= Charles Akindiji Akinola =

Nigerian politician

Charles Akindiji Akinola (born July 1956) is a Nigerian government official, businessman and consultant. He is the Chief of Staff to the governor of Osun State, Nigeria. He worked as the director general of the Office of Economic Development and Partnerships in the state of Osun. He was also a team leader in the Osun Rural Enterprise and Agriculture Program (O-REAP). He has advised state and federal Governments in Nigeria regarding the design and structure of International Development Cooperation agreements and protocols as well as the management of a wide range of economic development programs. He has participated in the deliberations of the US Government's Advisory Committee on Voluntary Foreign Aid (ACVFA).

== Career ==
Akinola taught at the University of Ibadan in Nigeria from 1984 until 1989 and was on the training and research faculty of the Pan African Institute for Development (PAID) in Buea, Cameroon 1990.

He was country director of TechnoServe, a US-based international development agency between 1993 and 1998.
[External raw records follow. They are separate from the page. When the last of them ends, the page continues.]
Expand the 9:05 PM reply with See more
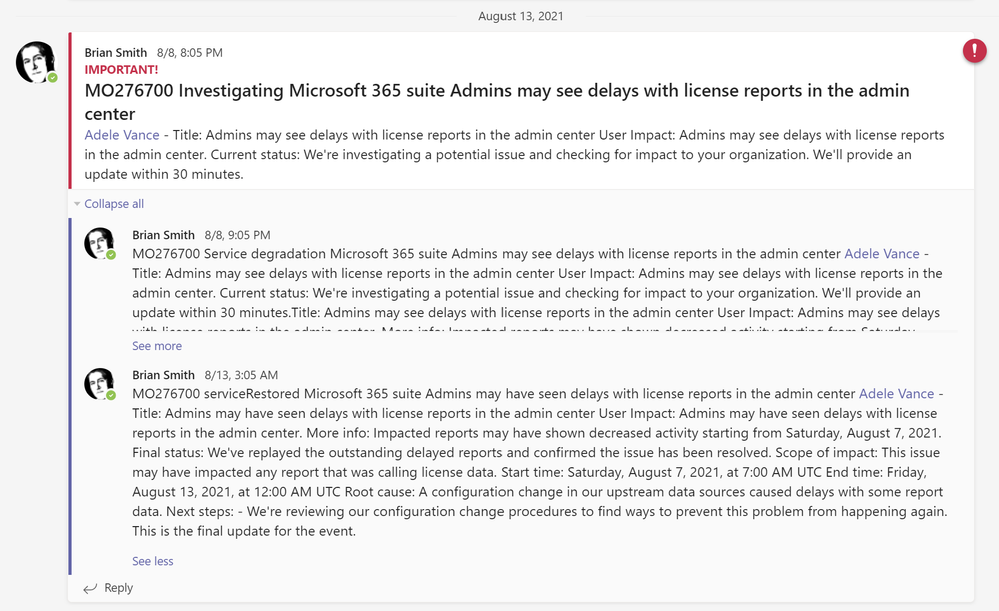 (157, 346)
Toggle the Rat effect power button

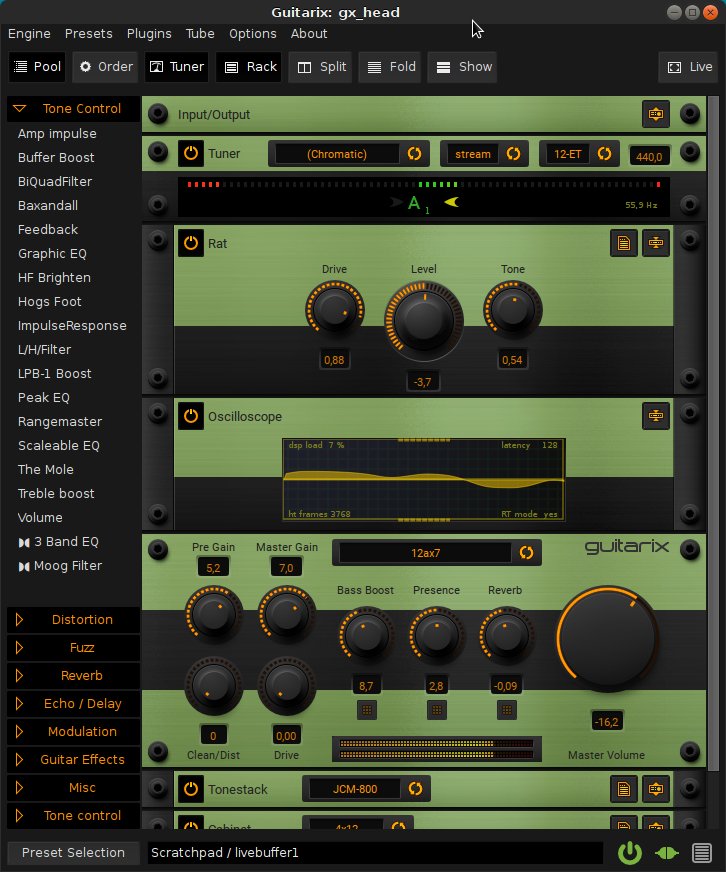pos(191,244)
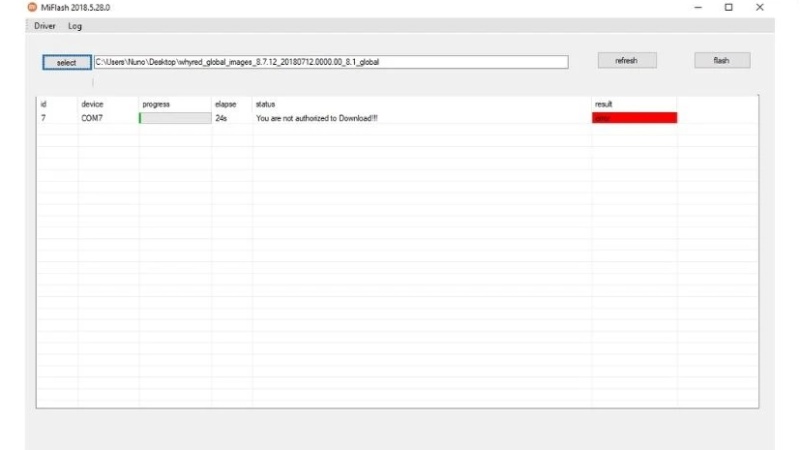Start flashing with the flash button
The image size is (800, 450).
point(721,61)
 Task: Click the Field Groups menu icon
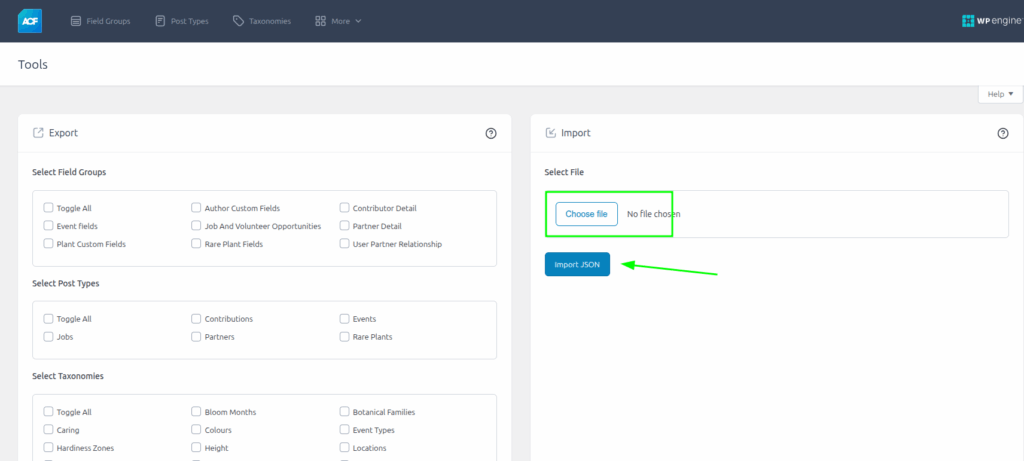76,20
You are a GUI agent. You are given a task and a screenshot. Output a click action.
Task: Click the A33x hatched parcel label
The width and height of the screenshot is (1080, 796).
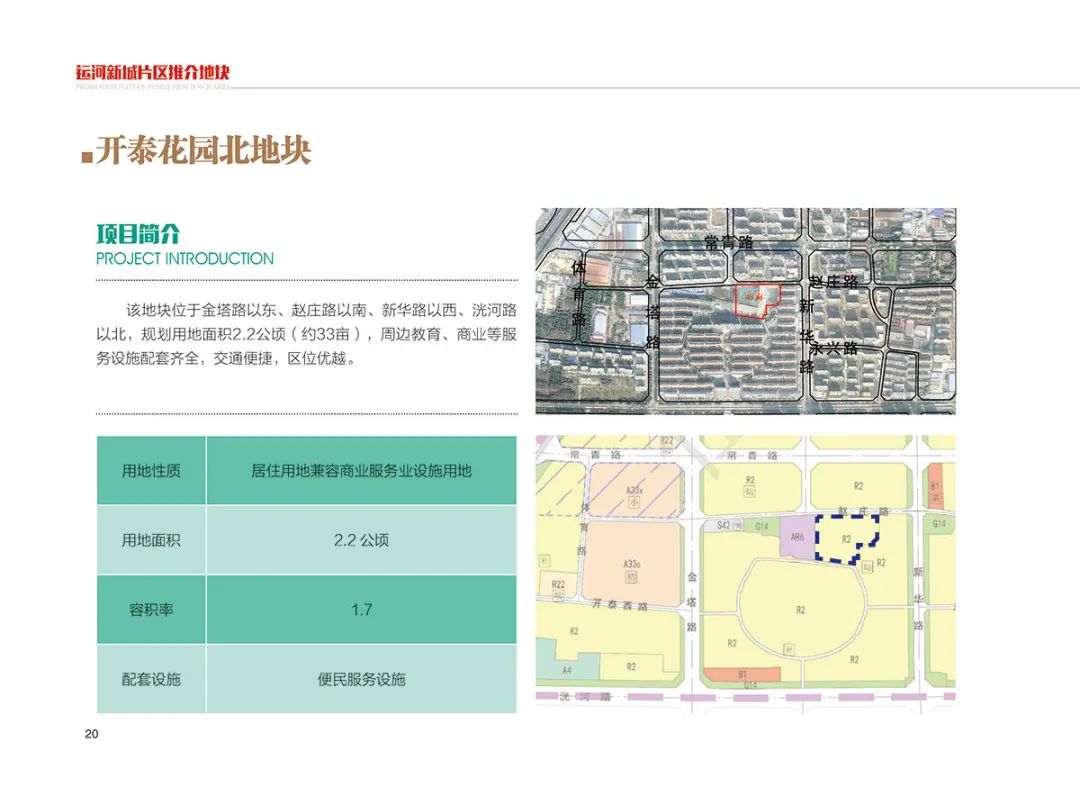(x=636, y=489)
He founded and served as the CEO of Enterprise for Development International (EfDI), a development sector market leader based in Lagos, Nigeria between 1999 and 2008.

He was the Nigeria National Coordinator of the Sustainable Tree Crop Program (STCP), a multi-agency, public-private sector effort involving the United States Agency for International Development and the chocolate industry in facilitating the improvement of small holder agricultural systems focusing on cocoa and cashew in West Africa between 2001 and 2005.
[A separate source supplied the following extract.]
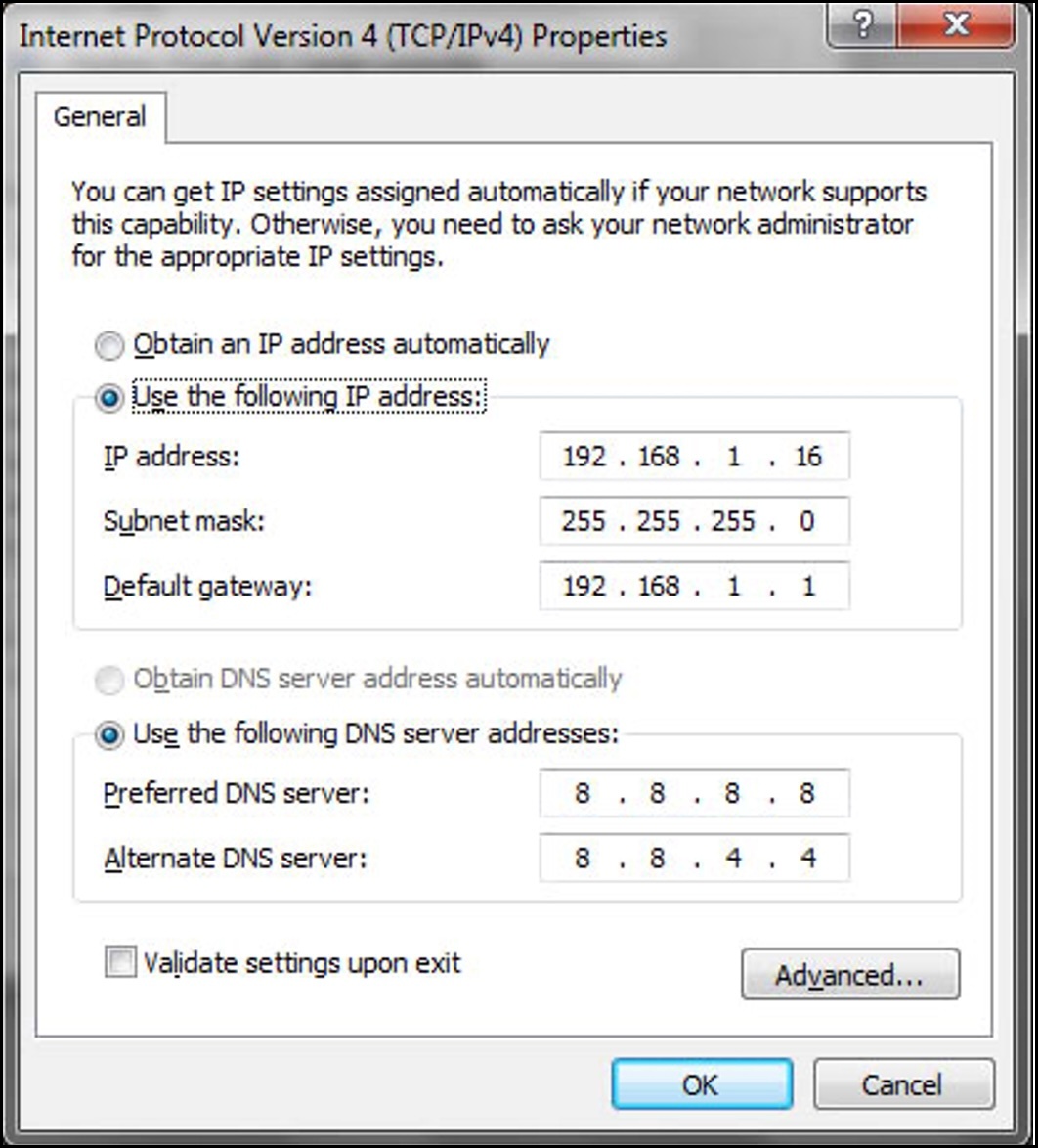Open the General tab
He was a founding director of Community Development Foundation (CDF), Nigeria's premier wholesale development finance agency between 1993 and 2006.

=== Consultant ===
He was variously Founding Partner, Hybridea Partnership, a Public Sector Innovation and Strategic Management Consultancy between 2008 and 2010.

He worked at structuring and managing Cross-Sector Partnerships involving Government, Private and Development Sectors in different parts of Nigeria and West Africa and participated in the University of Cambridge, UK program on Cross-Sector Partnerships in 2005 and Public-Private Partnerships at the Harvard Kennedy School between 2009 and 2010.
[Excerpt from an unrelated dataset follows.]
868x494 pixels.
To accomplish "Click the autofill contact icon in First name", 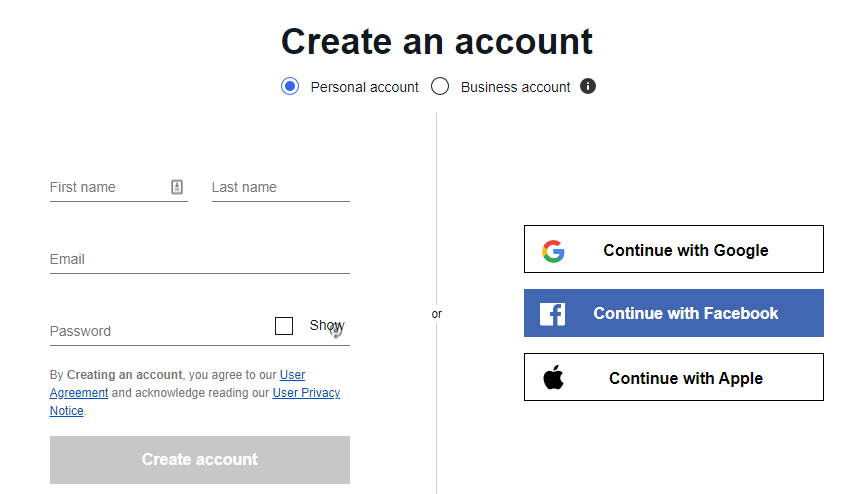I will click(x=177, y=187).
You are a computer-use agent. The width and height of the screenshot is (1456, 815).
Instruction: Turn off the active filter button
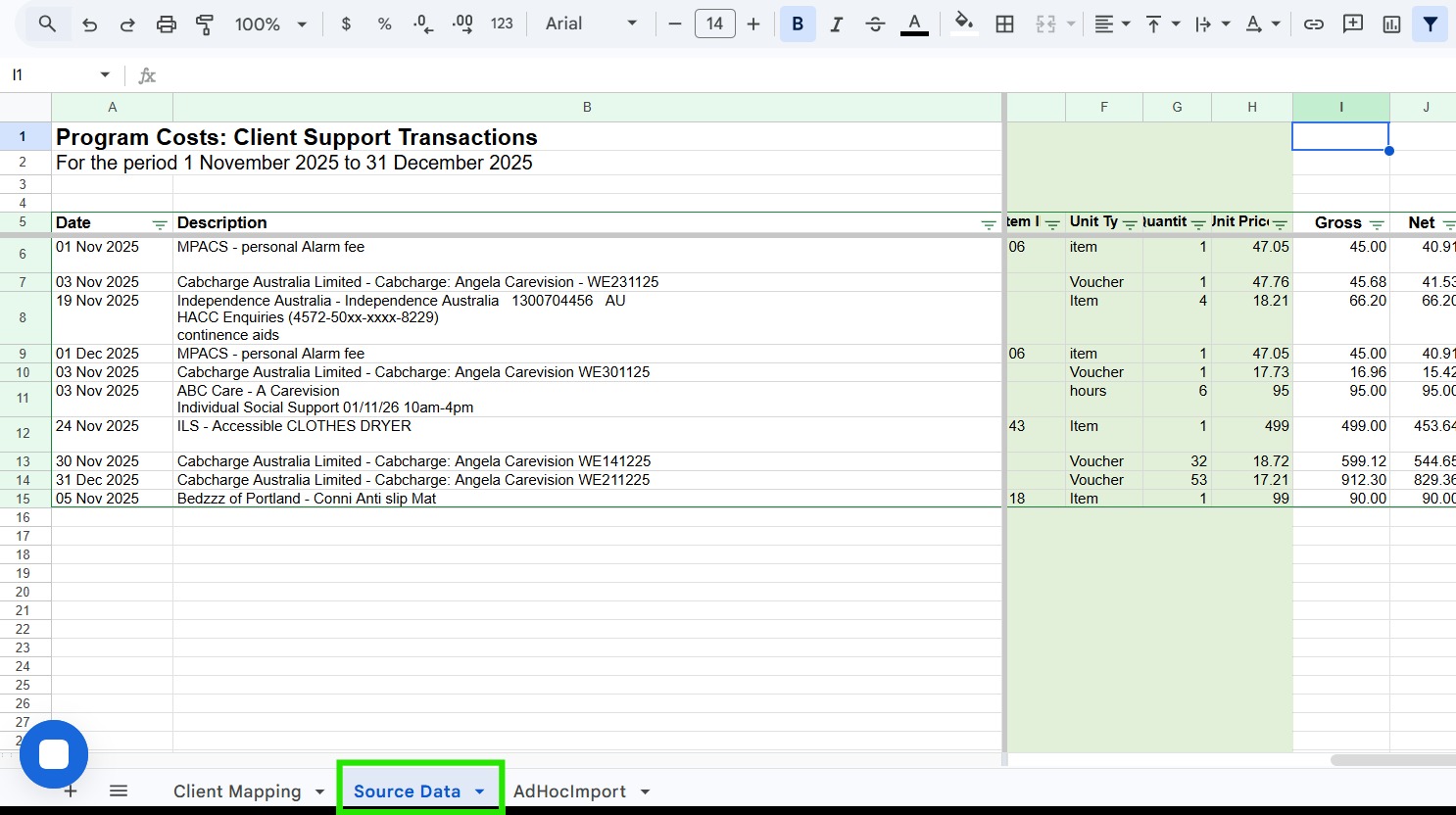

He has consulted widely across the Public, Private and Development sectors to, governments, the World Bank, the United States Agency for International Development, the Department for International Development, Ford Foundation, Shell International, Chevron Corporation, ExxonMobil and West African Gas Pipeline among others.

He authored research reports, studies and papers focusing on sustainable development and cross-sector partnerships.

Dr Akinola was most recently, Mason Fellow at the Harvard Kennedy School of Government and Fellow at the Harvard Weatherhead Center for International Affairs (WCFIA) where his work focused on Innovation for Economic Development.

=== SWDC ===
On 8 May 2025, President Bola Tinubu appointed Dr Akinola as the pioneer Managing Director of the newly established South West Development Commission.